Until the creation of the separate parish of Shotley Bridge in the 19th century, many people from there were christened, married and buried in St Ebba's Church. Quite notably, these include many of the sword-makers from Shotley Bridge.

Ebchester Hall (an 18th-century house with 19th century additions) is now St Mary's Convent and old people's home served by the Order of the Good and Perpetual Succour.

The fort was known by the Roman name of Vindomora but sadly there is now little to be seen as most of the site has been built over.
Although the fort went out of use by the end of the 4th century it is probable that the site was reused in the 7th century.
During the medieval period the area remained rural. The isolated yet attractive landscape encouraged many hermits to come here and the area was once known as the 'place of the anchorites'.
The River Derwent played an important part in the history of the village. Several water-powered mills are recorded in the 18th and 19th century. A corn mill stood in Mill Lane and a fulling mill and a stick mill are also known. Several bridges are also known. As well as the surviving bridges there was once a wooden bridge and another footbridge, though both have now disappeared.

The rural nature of the village continued throughout the post-medieval period and to the present day. The remains of several post-medieval buildings still survive, such as Demesne Farm and West Law and the large St Mary's Convent, formerly called Ebchester Hall.

Ebchester is also the location of a curious ghost story.

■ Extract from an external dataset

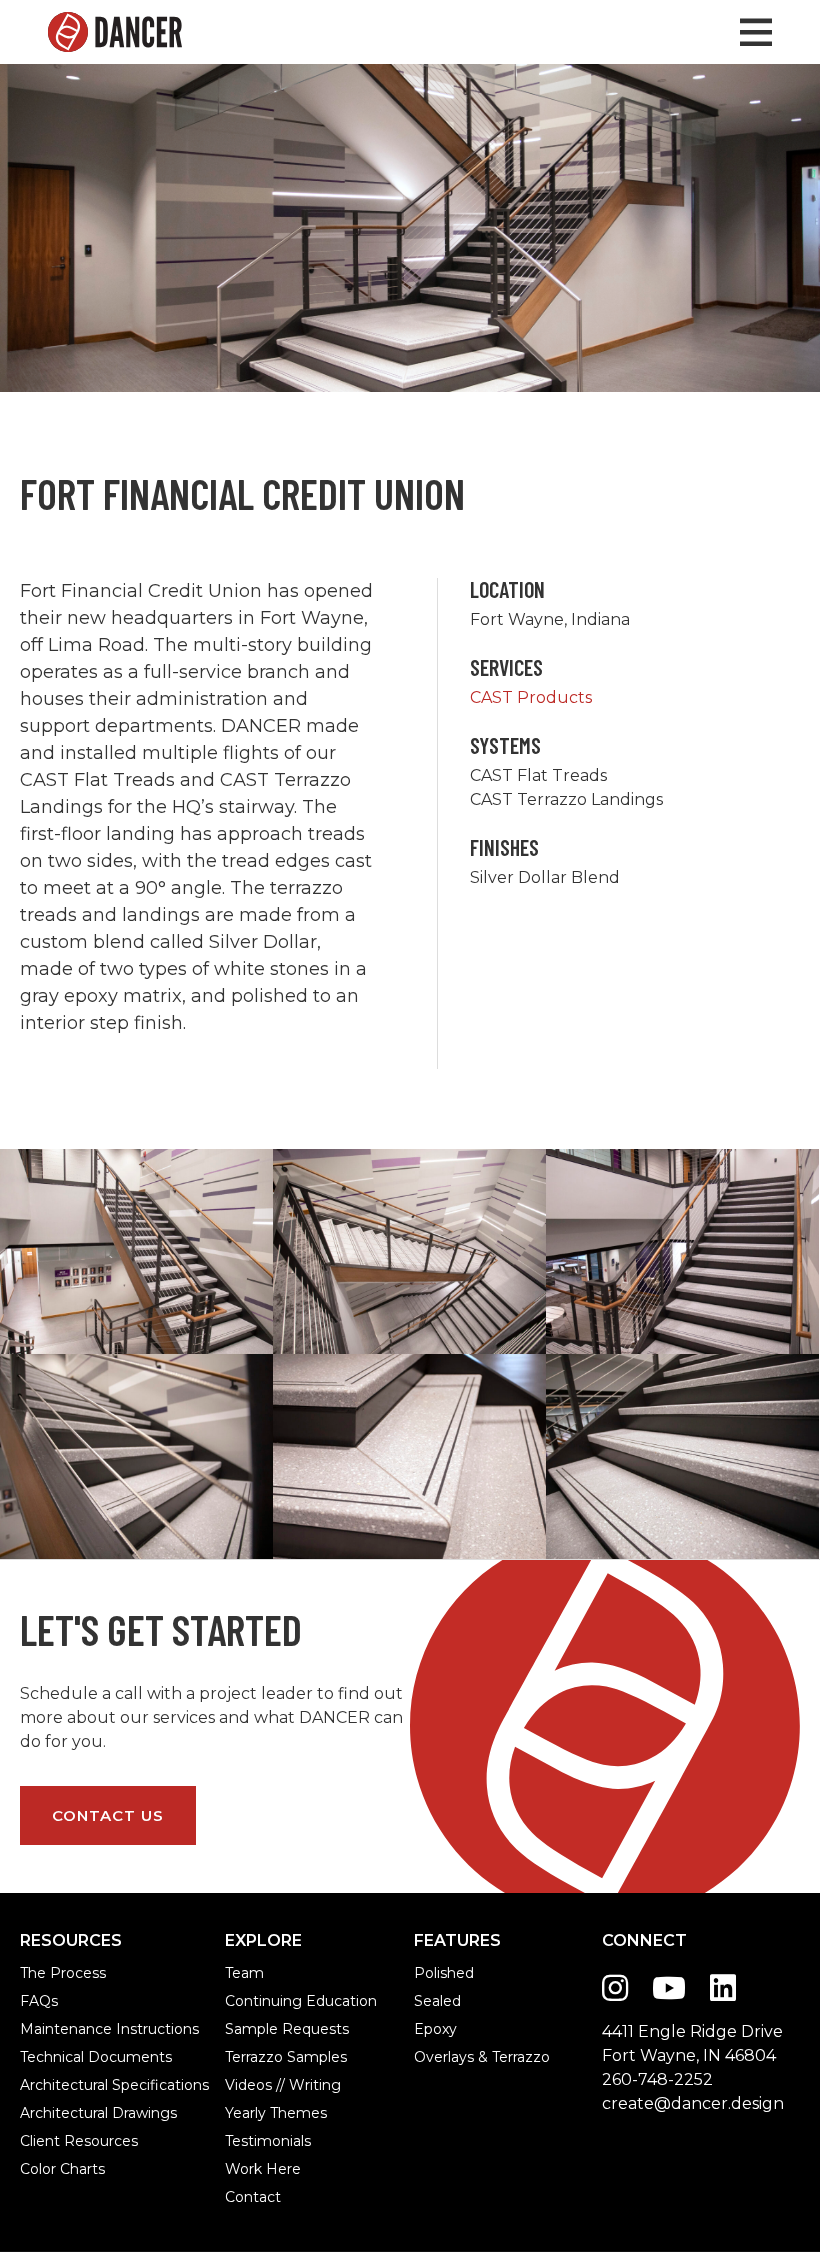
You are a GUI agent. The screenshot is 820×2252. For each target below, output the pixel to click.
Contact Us (108, 1815)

The tale tells that in the early 18th century a local gentleman, Robert Johnson, had a row with his son and swore an oath, saying “I hope my right arm will burn off before I give my son a sixpence.” He soon made up with his son and many years later, when he was on his deathbed, he left all his land and property to him. This would all have been quite unremarkable except for events that occurred before the funeral. The house was full of guests paying their last respects and the body lay in a coffin in the front room. Suddenly the guests smelled burning and on investigation found that it came from the coffin. They opened the lid and found that, as he had sworn, Robert Johnson's arm was burning off!

==Governance==
There is just one tier of local government covering Ebchester, the unitary authority of Durham County Council.

Ebchester was historically a chapelry in the ancient parish of Lanchester but became a separate parish in 1743. In 1931 the parish had a population of 823.
On 1 April 1937 the parish was abolished and merged with Consett.

==Notable people from Ebchester==
- Denise Welch, actress (Coronation Street and Waterloo Road) and TV presenter (Loose Women). Born in Tynemouth, her family moved to the village when Denise was a teenager.
- Henry Hetherington Emmerson, artist, although born in Chester-le-Street married and lived in the village.
- RS Surtees, writer, is buried in St Ebba's Churchyard.